• PROVIDED RECORDS:

····················

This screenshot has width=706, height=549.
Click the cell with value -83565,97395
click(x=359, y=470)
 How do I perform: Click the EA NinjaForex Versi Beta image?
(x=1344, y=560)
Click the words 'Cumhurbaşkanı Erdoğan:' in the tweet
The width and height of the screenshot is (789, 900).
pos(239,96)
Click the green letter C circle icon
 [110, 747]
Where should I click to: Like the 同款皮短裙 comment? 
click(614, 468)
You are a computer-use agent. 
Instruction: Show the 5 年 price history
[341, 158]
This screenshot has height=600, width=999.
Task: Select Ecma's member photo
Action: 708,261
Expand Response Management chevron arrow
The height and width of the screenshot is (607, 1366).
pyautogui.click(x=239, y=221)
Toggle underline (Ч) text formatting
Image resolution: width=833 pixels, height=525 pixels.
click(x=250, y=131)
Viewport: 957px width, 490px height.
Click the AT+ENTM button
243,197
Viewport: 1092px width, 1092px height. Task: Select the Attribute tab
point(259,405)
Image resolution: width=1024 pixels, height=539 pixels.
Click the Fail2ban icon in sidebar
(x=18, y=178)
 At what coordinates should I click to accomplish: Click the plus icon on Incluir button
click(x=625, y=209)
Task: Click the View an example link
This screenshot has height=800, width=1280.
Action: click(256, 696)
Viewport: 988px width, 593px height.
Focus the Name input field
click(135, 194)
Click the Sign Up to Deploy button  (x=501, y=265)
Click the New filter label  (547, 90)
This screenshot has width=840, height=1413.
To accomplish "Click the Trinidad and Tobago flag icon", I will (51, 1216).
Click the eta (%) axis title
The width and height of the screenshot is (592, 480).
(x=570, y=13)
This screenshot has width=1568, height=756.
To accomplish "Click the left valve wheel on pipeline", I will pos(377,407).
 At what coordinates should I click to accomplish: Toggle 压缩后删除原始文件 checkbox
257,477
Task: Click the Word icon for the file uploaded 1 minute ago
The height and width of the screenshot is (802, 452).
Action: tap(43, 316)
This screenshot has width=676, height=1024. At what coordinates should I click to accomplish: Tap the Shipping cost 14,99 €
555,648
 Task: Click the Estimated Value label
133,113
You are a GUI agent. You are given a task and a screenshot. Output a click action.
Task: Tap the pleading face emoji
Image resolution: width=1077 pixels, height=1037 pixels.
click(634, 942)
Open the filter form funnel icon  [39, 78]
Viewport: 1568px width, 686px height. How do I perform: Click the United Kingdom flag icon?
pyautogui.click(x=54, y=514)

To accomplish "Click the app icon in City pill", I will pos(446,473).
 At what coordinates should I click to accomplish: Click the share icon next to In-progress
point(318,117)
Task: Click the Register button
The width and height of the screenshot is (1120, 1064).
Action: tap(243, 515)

····················

Your answer should consist of the material above, written out word for word.

This screenshot has width=706, height=549.
Click the cell with value -83565,97395
click(x=359, y=470)
 How do I perform: Click the EA NinjaForex Versi Beta image?
(x=1344, y=560)
Click the words 'Cumhurbaşkanı Erdoğan:' in the tweet
The width and height of the screenshot is (789, 900).
pos(239,96)
Click the green letter C circle icon
 [110, 747]
Where should I click to: Like the 同款皮短裙 comment? 
click(614, 468)
You are a computer-use agent. 
Instruction: Show the 5 年 price history
[341, 158]
This screenshot has height=600, width=999.
Task: Select Ecma's member photo
Action: 708,261
Expand Response Management chevron arrow
The height and width of the screenshot is (607, 1366).
pyautogui.click(x=239, y=221)
Toggle underline (Ч) text formatting
Image resolution: width=833 pixels, height=525 pixels.
click(x=250, y=131)
Viewport: 957px width, 490px height.
Click the AT+ENTM button
243,197
Viewport: 1092px width, 1092px height. Task: Select the Attribute tab
point(259,405)
Image resolution: width=1024 pixels, height=539 pixels.
Click the Fail2ban icon in sidebar
(x=18, y=178)
 At what coordinates should I click to accomplish: Click the plus icon on Incluir button
click(x=625, y=209)
Task: Click the View an example link
This screenshot has height=800, width=1280.
Action: click(256, 696)
Viewport: 988px width, 593px height.
Focus the Name input field
click(135, 194)
Click the Sign Up to Deploy button  (x=501, y=265)
Click the New filter label  (547, 90)
This screenshot has width=840, height=1413.
To accomplish "Click the Trinidad and Tobago flag icon", I will (51, 1216).
Click the eta (%) axis title
The width and height of the screenshot is (592, 480).
(x=570, y=13)
This screenshot has width=1568, height=756.
To accomplish "Click the left valve wheel on pipeline", I will pos(377,407).
 At what coordinates should I click to accomplish: Toggle 压缩后删除原始文件 checkbox
257,477
Task: Click the Word icon for the file uploaded 1 minute ago
The height and width of the screenshot is (802, 452).
Action: tap(43, 316)
This screenshot has width=676, height=1024. At what coordinates should I click to accomplish: Tap the Shipping cost 14,99 €
555,648
 Task: Click the Estimated Value label
133,113
You are a GUI agent. You are given a task and a screenshot. Output a click action.
Task: Tap the pleading face emoji
Image resolution: width=1077 pixels, height=1037 pixels.
click(634, 942)
Open the filter form funnel icon  [39, 78]
Viewport: 1568px width, 686px height. How do I perform: Click the United Kingdom flag icon?
pyautogui.click(x=54, y=514)

To accomplish "Click the app icon in City pill", I will pos(446,473).
 At what coordinates should I click to accomplish: Click the share icon next to In-progress
point(318,117)
Task: Click the Register button
The width and height of the screenshot is (1120, 1064).
Action: tap(243, 515)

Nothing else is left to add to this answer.